Los Angeles Fields Motorcycle Emergency Response Team

September 26, 2012

Firefighters on motorcycles outfitted with defibrillators and medical supplies have been scooting around congested Los Angeles roadways and some off-road areas where bigger vehicles can’t navigate in a bid to save lives and improve response times.

The Los Angeles Fire Department’s five-member unit of two-wheeled first responders – a pilot program in place for about a year – can get to an injured victim quickly, provide information to dispatchers, scout fires and handle other problems. The bikes are equipped with a handlebar-mounted GPS system.

The motorcycles, which can go off-road and retail for about $6,300, are on loan from the Kawasaki Motor Corp.

“Do I see the motorcycles supplanting larger vehicles? No,” said Fire Chief Brian Cummings. “There’s always going to be a need to bring heavy equipment and large numbers of individuals.”

White said the program’s biggest selling point is flexibility.

“Right now,” he said, “we just want to see what we can do with them.”

A dozen firefighters have undergone training, and a permanent unit could have up to 10 motorcycles and 28 riders, Capt.

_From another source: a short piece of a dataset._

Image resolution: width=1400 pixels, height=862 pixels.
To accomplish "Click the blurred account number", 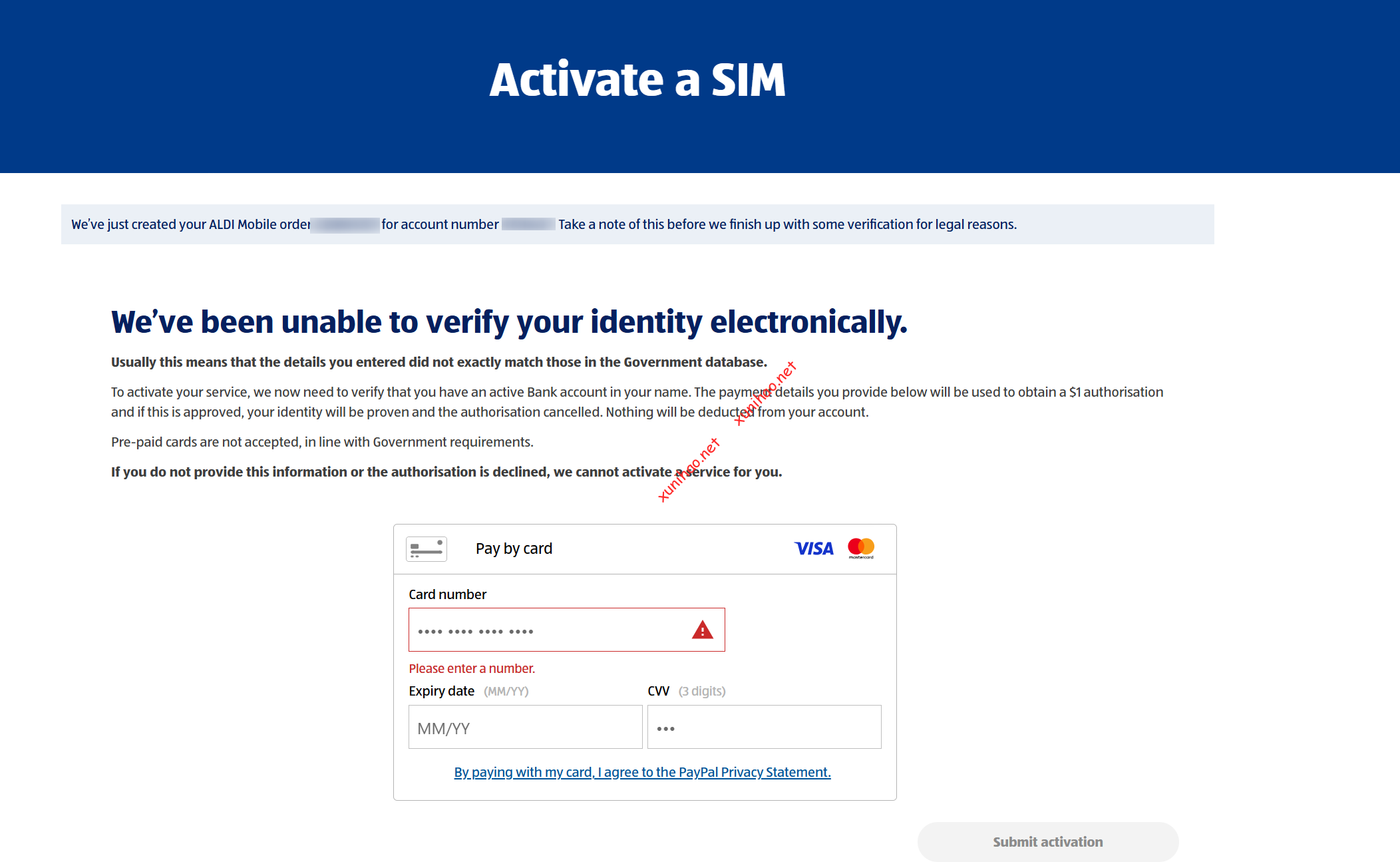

Craig White told the Los Angeles Times.

LAFD officials want to see if state and federal grants could help make the motorcycle unit permanent, White said.

The motorcycle program debuted during last year’s two-day closure of a 10-mile stretch of busy Interstate 405, when hundreds of thousands of motorists dodged doomsday predictions of “Carmageddon.” The traffic-jam nightmare never materialized.

The biker first-responders will be deployed again for this weekend’s sequel when the other half of the Mulholland Drive bridge will be demolished.

Los Angeles officials said budget cuts and scrutiny of response times, which lag behind national standards, make motorcycle deployment attractive.

It isn’t the first time the nation’s fire departments have deployed motorcycle teams.

Motorcycle-riding medics equipped with defibrillators in Miami cut response times from an average of seven minutes to less than three minutes in some places, Capt. Roman Bas of Miami-Dade Fire Rescue said.

“Absolutely it saved lives,” Bas said. “And it saved money too.’.

But budget cuts forced an end to the Miami motorcycle medic unit in 2008.

Austin, Texas, has a program with four motorcycles, but it is run separately from the Austin Fire Department.